** What to do **
#1 From the gettor language-detection thread, transcribe the part that opens with the words containing "Improve language detection" and closes with "lc e.g. en-US.".
#2 In the gettor language-detection thread, what default locale does the proposed algorithm return when neither the full tag nor its first two letters match a supported Tor Browser locale?

** Text under study **
%%
Improve language detection via user-agent info for gettor

ilv commented 9 years ago

Regarding #168, I think we can follow this and this, specially this idea:

"The basic rule here is that if your language preference list contains a language tag containing a hyphen, such as fr-CH (French as spoken in Switzerland), you should consider adding an additional language tag without the hyphen, ie. fr (French) in this case, immediately after."

So, a basic algorithm for this could be as follows:

Get language from User-Agent, let's say 'lc-LC'
Check if 'lc-LC' matches any of the locales supported by the Tor Browser. If so, we are done.
Take the first two letters before the dash ('lc' in this case) and check if it maches any of the locales supported by the Tor Browser. If so, we are done.
Else, return default lc e.g. en-US.
%%
** Supplied material **
%%
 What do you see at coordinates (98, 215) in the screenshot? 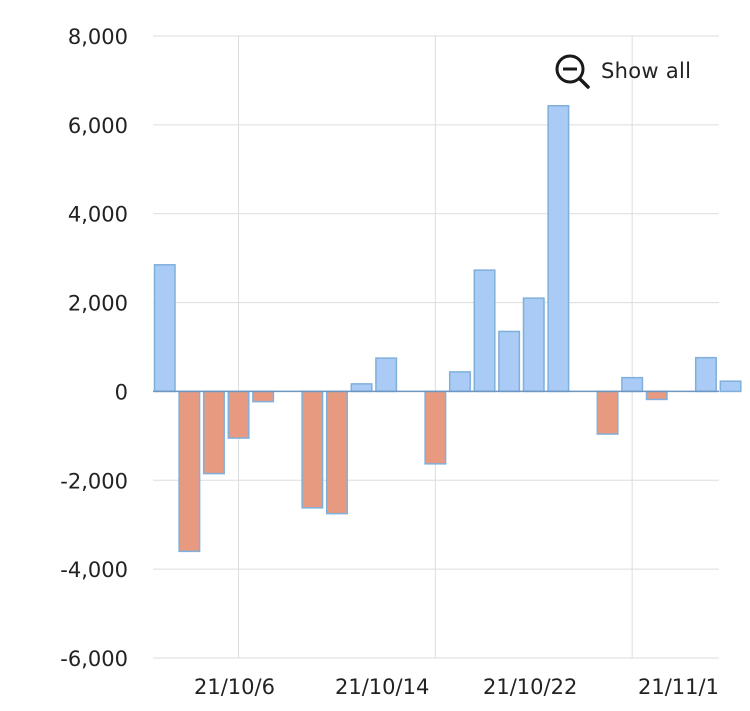
I see `y-tick-label: 4,000` at bounding box center [98, 215].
%%
** Task-by-task results **
#1
Improve language detection via user-agent info for gettor

ilv commented 9 years ago

Regarding #168, I think we can follow this and this, specially this idea:

"The basic rule here is that if your language preference list contains a language tag containing a hyphen, such as fr-CH (French as spoken in Switzerland), you should consider adding an additional language tag without the hyphen, ie. fr (French) in this case, immediately after."

So, a basic algorithm for this could be as follows:

Get language from User-Agent, let's say 'lc-LC'
Check if 'lc-LC' matches any of the locales supported by the Tor Browser. If so, we are done.
Take the first two letters before the dash ('lc' in this case) and check if it maches any of the locales supported by the Tor Browser. If so, we are done.
Else, return default lc e.g. en-US.

#2 en-US